45(d)(3)(A)(iii)–(iv). Discovery sought through a Fed. R. Civ. P. 45 subpoena is subject to the same scope of permissible discovery as under Fed. R. Civ. P. 26. See Woods v. On Baldwin Pond, LLC, No. 6:13-cv-726-ORL-19DAB, 2014 WL 12625078, at *1 (M.D. Fla. Apr. 2, 2014); Auto-Owners Ins. Co. v. Southeast Floating Docks, Inc., 231 F.R.D. 426, 429 (M.D. Fla. 2005).

Federal Rule of Civil Procedure 26(b) limits the scope of permissible discovery to “any nonprivileged matter that is relevant to any party’s claim or defense and proportional to the needs of the case.” Fed. R. Civ.
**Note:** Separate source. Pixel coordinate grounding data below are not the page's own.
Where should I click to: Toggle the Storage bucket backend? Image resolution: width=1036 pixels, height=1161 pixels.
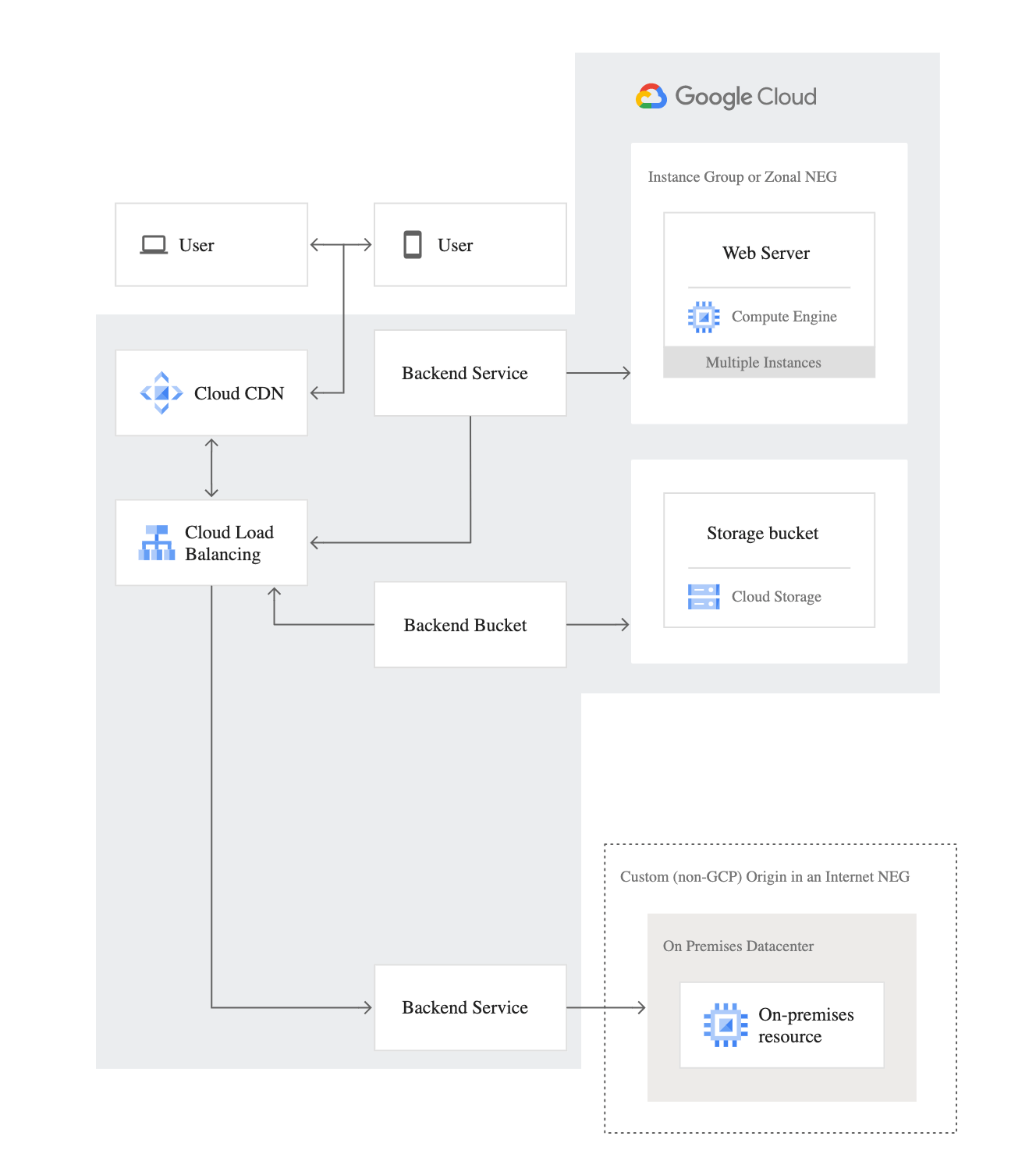(x=762, y=533)
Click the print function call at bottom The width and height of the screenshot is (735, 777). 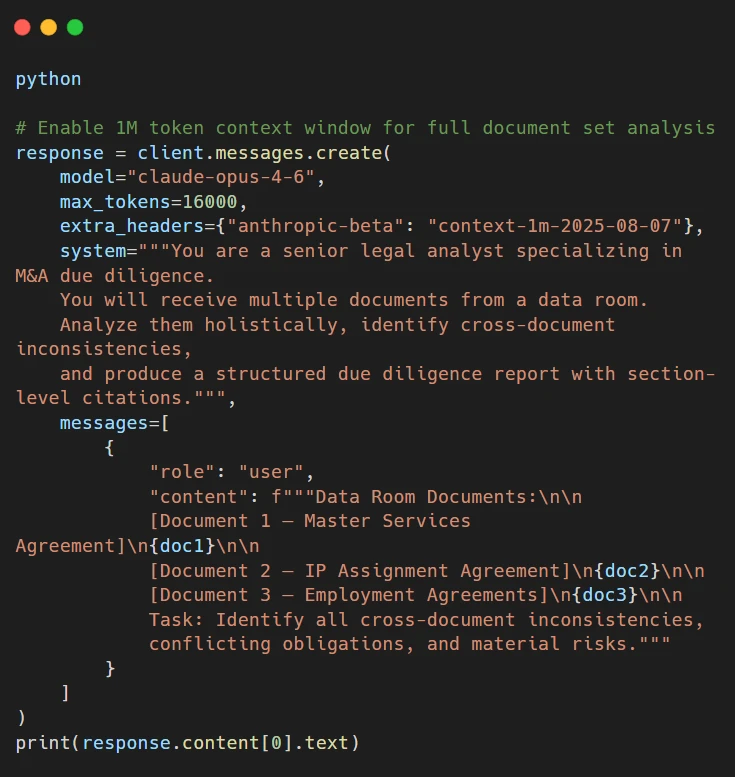point(43,743)
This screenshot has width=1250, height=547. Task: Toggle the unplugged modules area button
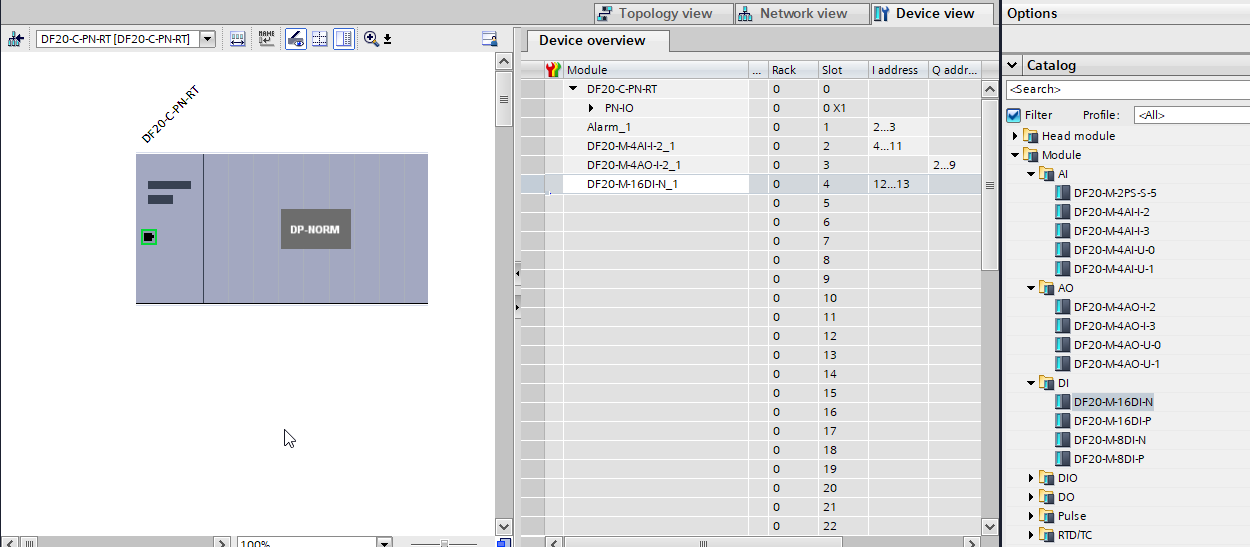click(x=344, y=39)
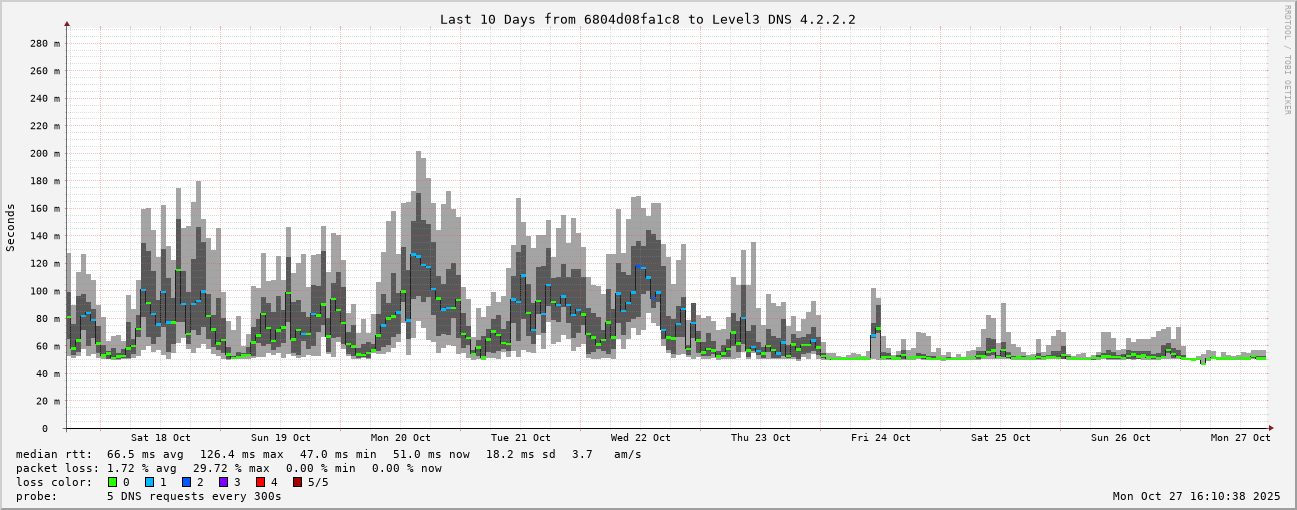Image resolution: width=1297 pixels, height=510 pixels.
Task: Click the median rtt statistics label
Action: [53, 454]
P. 26(b)(1); Washington v. Brown & Williamson Tobacco Corp., 959 F.2d 1566, 1570 (11th Cir. 1992) (“Discovery should be tailored to the issues involved in the particular case.”). In determining the permissible scope of discovery under Rule 26(b)(1), courts consider, among other things, “the parties’ relative access to relevant information, . . . the importance of the

discovery in resolving the issues, and whether the burden or expense of the proposed discovery outweighs its likely benefit.” Fed. R. Civ. P. 26(b)(1). Further, Rule 26(b)(2)(C) requires a court to limit discovery if “the discovery sought is unreasonably cumulative or duplicative, or can be obtained from some other source that is more convenient, less burdensome, or less expensive . . . or [] the proposed discovery is

outside the scope permitted by Rule 26(b)(1).” Fed. R. Civ. P. 26 (b)(2)(C).